WORK INSTRUCTIONS >>
Your answer should be the entries, repeated exactly.

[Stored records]
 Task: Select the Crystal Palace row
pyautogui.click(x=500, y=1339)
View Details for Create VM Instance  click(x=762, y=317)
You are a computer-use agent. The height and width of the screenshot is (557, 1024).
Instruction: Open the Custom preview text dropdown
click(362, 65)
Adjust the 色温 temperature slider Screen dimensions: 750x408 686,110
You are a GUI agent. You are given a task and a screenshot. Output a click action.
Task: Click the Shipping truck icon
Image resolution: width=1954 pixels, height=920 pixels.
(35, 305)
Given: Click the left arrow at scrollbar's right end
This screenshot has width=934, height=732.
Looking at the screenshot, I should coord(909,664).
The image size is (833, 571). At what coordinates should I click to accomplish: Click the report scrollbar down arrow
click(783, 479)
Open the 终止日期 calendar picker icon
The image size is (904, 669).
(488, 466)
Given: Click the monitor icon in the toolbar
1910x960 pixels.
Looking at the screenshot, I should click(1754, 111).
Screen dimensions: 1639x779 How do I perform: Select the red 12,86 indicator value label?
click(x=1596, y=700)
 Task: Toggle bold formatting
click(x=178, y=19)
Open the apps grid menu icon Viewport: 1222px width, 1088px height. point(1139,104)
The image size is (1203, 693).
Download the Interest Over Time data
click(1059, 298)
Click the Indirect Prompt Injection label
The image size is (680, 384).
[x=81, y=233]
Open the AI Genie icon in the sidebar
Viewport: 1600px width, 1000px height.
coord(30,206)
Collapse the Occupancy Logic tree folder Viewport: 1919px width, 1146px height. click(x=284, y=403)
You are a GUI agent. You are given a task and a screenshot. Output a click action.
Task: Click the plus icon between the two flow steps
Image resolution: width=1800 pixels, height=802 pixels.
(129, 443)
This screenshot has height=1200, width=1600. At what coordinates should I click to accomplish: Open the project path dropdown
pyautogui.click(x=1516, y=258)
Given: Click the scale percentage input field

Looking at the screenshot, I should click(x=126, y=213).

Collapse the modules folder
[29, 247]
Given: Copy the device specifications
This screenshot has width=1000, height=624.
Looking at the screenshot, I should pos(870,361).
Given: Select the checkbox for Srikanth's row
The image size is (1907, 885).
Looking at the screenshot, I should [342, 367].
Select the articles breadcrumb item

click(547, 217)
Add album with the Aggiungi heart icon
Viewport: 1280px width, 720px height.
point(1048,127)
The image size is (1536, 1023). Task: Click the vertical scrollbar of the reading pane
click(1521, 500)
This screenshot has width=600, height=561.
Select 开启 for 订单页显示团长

SOLUTION >>
 Task: Select the Crystal Palace row
pyautogui.click(x=500, y=1339)
View Details for Create VM Instance  click(x=762, y=317)
You are a computer-use agent. The height and width of the screenshot is (557, 1024).
Instruction: Open the Custom preview text dropdown
click(362, 65)
Adjust the 色温 temperature slider Screen dimensions: 750x408 686,110
You are a GUI agent. You are given a task and a screenshot. Output a click action.
Task: Click the Shipping truck icon
Image resolution: width=1954 pixels, height=920 pixels.
(35, 305)
Given: Click the left arrow at scrollbar's right end
This screenshot has width=934, height=732.
Looking at the screenshot, I should coord(909,664).
The image size is (833, 571). At what coordinates should I click to accomplish: Click the report scrollbar down arrow
click(783, 479)
Open the 终止日期 calendar picker icon
The image size is (904, 669).
(488, 466)
Given: Click the monitor icon in the toolbar
1910x960 pixels.
Looking at the screenshot, I should click(1754, 111).
Screen dimensions: 1639x779 How do I perform: Select the red 12,86 indicator value label?
click(x=1596, y=700)
 Task: Toggle bold formatting
click(x=178, y=19)
Open the apps grid menu icon Viewport: 1222px width, 1088px height. point(1139,104)
The image size is (1203, 693).
Download the Interest Over Time data
click(1059, 298)
Click the Indirect Prompt Injection label
The image size is (680, 384).
[x=81, y=233]
Open the AI Genie icon in the sidebar
Viewport: 1600px width, 1000px height.
coord(30,206)
Collapse the Occupancy Logic tree folder Viewport: 1919px width, 1146px height. click(x=284, y=403)
You are a GUI agent. You are given a task and a screenshot. Output a click action.
Task: Click the plus icon between the two flow steps
Image resolution: width=1800 pixels, height=802 pixels.
(129, 443)
This screenshot has height=1200, width=1600. At what coordinates should I click to accomplish: Open the project path dropdown
pyautogui.click(x=1516, y=258)
Given: Click the scale percentage input field

Looking at the screenshot, I should click(x=126, y=213).

Collapse the modules folder
[29, 247]
Given: Copy the device specifications
This screenshot has width=1000, height=624.
Looking at the screenshot, I should pos(870,361).
Given: Select the checkbox for Srikanth's row
The image size is (1907, 885).
Looking at the screenshot, I should [342, 367].
Select the articles breadcrumb item

click(547, 217)
Add album with the Aggiungi heart icon
Viewport: 1280px width, 720px height.
point(1048,127)
The image size is (1536, 1023). Task: Click the vertical scrollbar of the reading pane
click(1521, 500)
This screenshot has width=600, height=561.
Select 开启 for 订单页显示团长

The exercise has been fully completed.